The Great Fishing
Preparing to visit our very first interstellar meteor.
The final decision has been reached. Within the coming month, I will be leading an expedition to collect the fragments of the first interstellar meteor in May 2023.
This meteor is the first near-Earth object ever detected by humans from outside the solar system. In anticipation of meeting it, I would not mind sleeping on the open deck of a boat and taking risks associated with a trip to the Pacific Ocean. Elon Musk dreams of dying on Mars; I feel content with staying on Earth, as long as I have had the opportunity to hold an interstellar fragment in my hands.
The Galileo Project expedition has received more than a million dollar in funding. We have a boat. What’s more, we have a dream team, including some of the most experienced and qualified professionals in ocean expeditions. We have complete design and manufacturing plans for the required sled, magnets, collection nets and mass spectrometer. And, most importantly, we have received the green light to go ahead.

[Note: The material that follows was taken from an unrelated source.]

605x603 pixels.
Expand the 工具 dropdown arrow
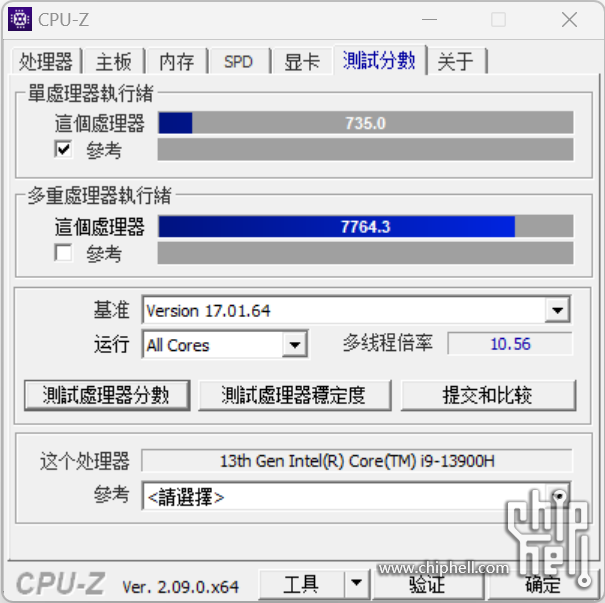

But let’s back up a bit. What is all this fuss about?
On January 8, 2014, an object from interstellar space collided with Earth at a speed of 45 kilometres per second. As a result of its friction with air, this fiery intruder disintegrated into tiny fragments about a hundred kilometres off the coast of Manus Island in Papua New Guinea.
The fragmentation increased the collective surface area, and hence the friction with the atmosphere. This in turn accelerated the release of heat and ended up generating a runaway fireball. The resulting explosion liberated a few percent of the energy associated with the Hiroshima atomic bomb within a fifth of a second.
The bright flare that ensued was detected by US Government cameras. The location was listed in the CNEOS fireball catalog of JPL/NASA to one significant digit after the decimal point, in longitude and latitude.
After hearing about the object in 2019, I wrote a paper with my student, Amir Siraj. Looking at the way it entered the atmosphere and the trajectory it was taking, we identified it as an interstellar meteor—the first one ever observed! Eventually, it was given the official title of IM1 or Interstellar Meteor 1.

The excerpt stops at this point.